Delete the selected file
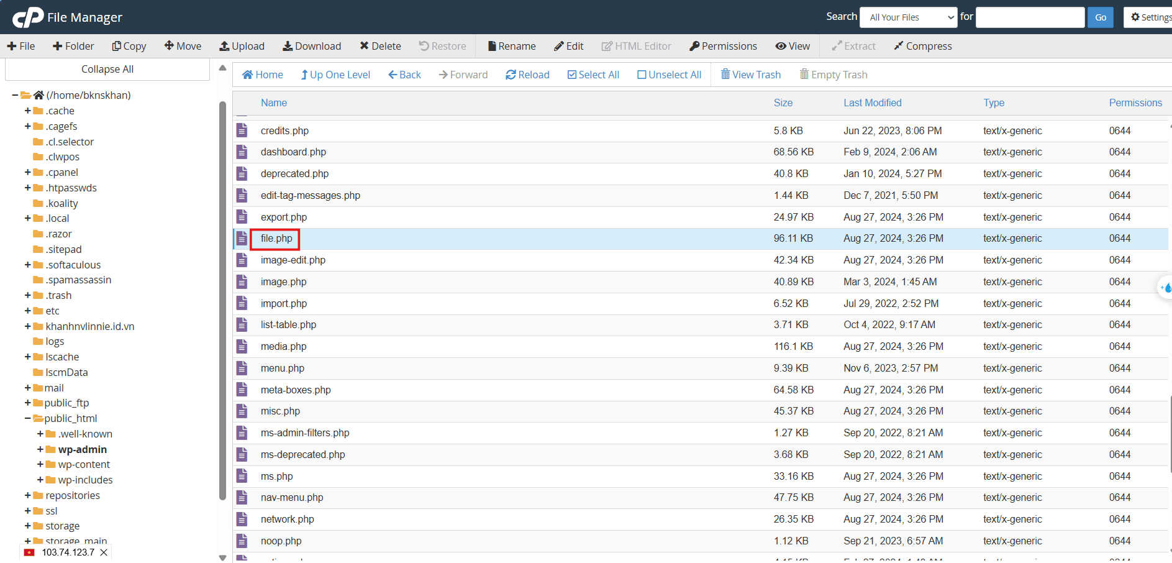1172x563 pixels. click(380, 46)
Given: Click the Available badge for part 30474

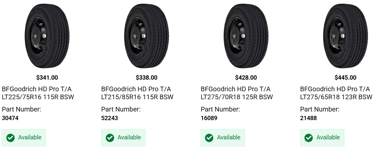Looking at the screenshot, I should [24, 138].
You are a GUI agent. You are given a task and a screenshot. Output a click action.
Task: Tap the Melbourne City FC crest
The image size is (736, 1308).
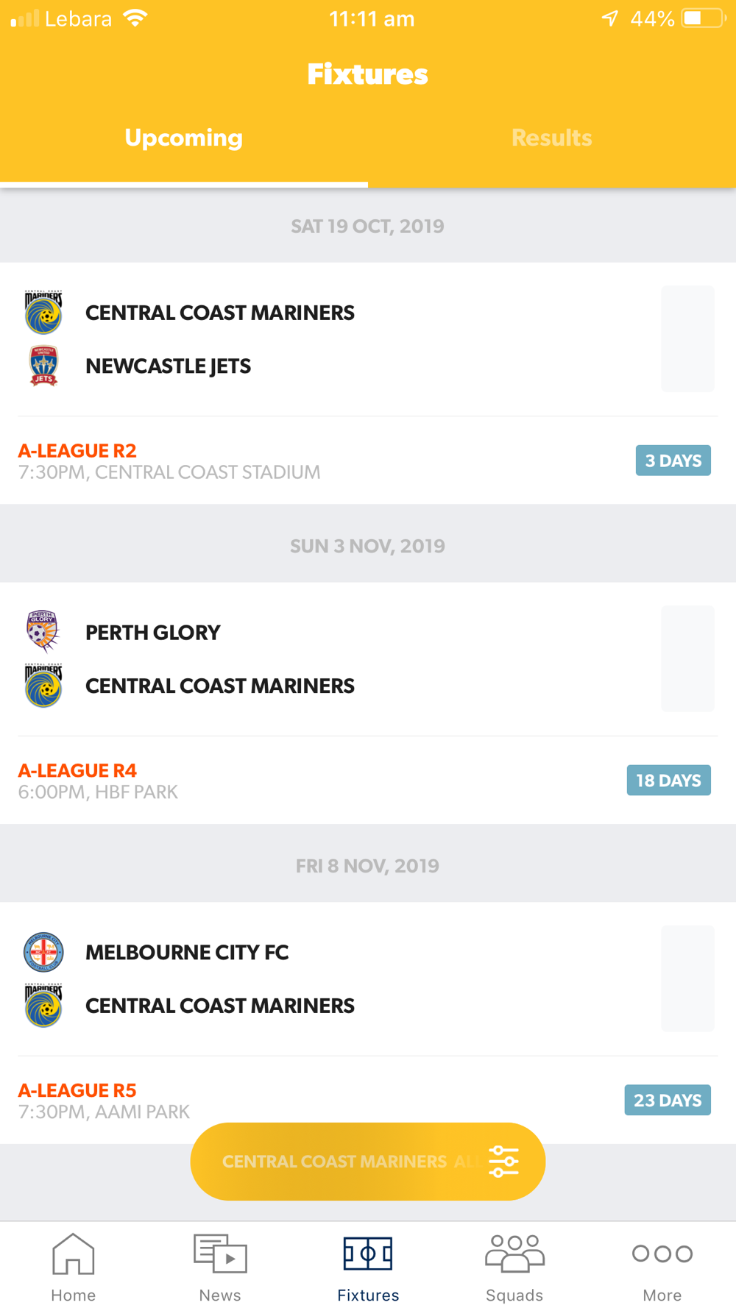pyautogui.click(x=43, y=952)
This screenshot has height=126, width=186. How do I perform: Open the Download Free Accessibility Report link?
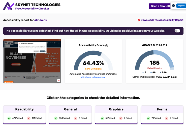click(162, 20)
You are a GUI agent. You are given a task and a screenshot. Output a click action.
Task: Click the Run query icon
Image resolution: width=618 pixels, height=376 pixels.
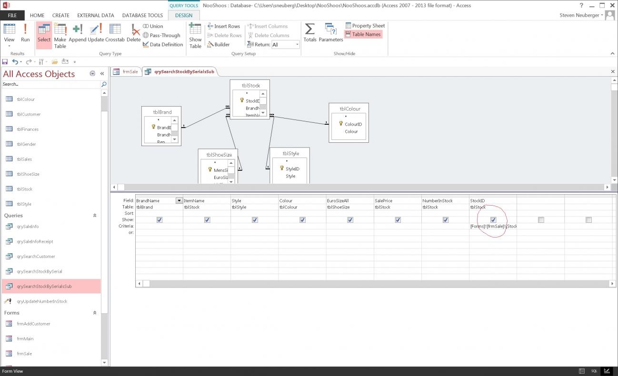pyautogui.click(x=25, y=32)
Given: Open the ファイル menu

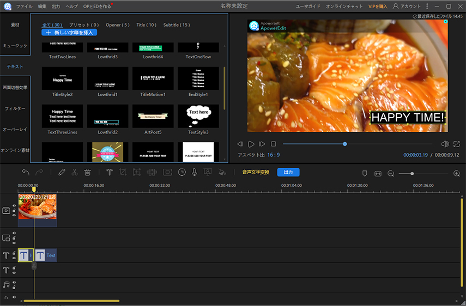Looking at the screenshot, I should coord(24,6).
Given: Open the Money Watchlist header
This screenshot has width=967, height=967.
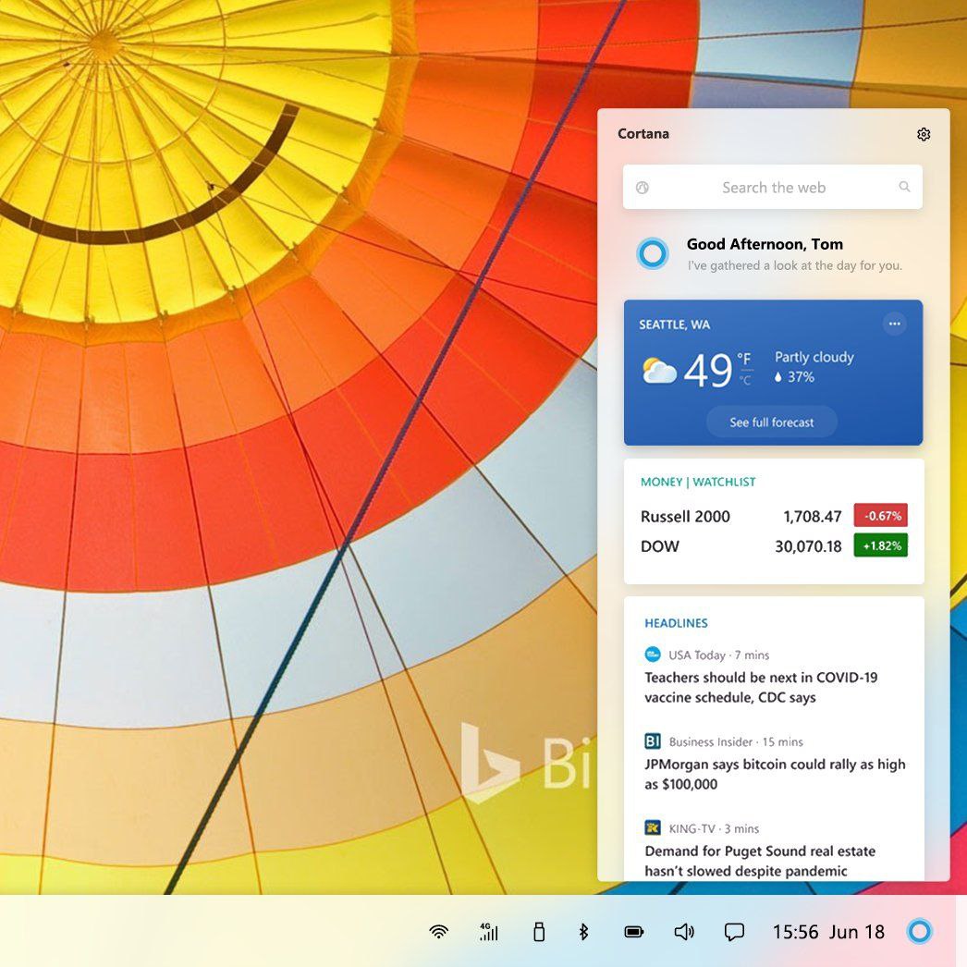Looking at the screenshot, I should click(698, 482).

- _Direction_: Extract every line of the items above that contains the string "height", treating case as significant.

- _Right answer_:
This screenshot has height=126, width=186. How do I perform: Open the Download Free Accessibility Report link?
Image resolution: width=618 pixels, height=376 pixels.
This screenshot has width=967, height=967.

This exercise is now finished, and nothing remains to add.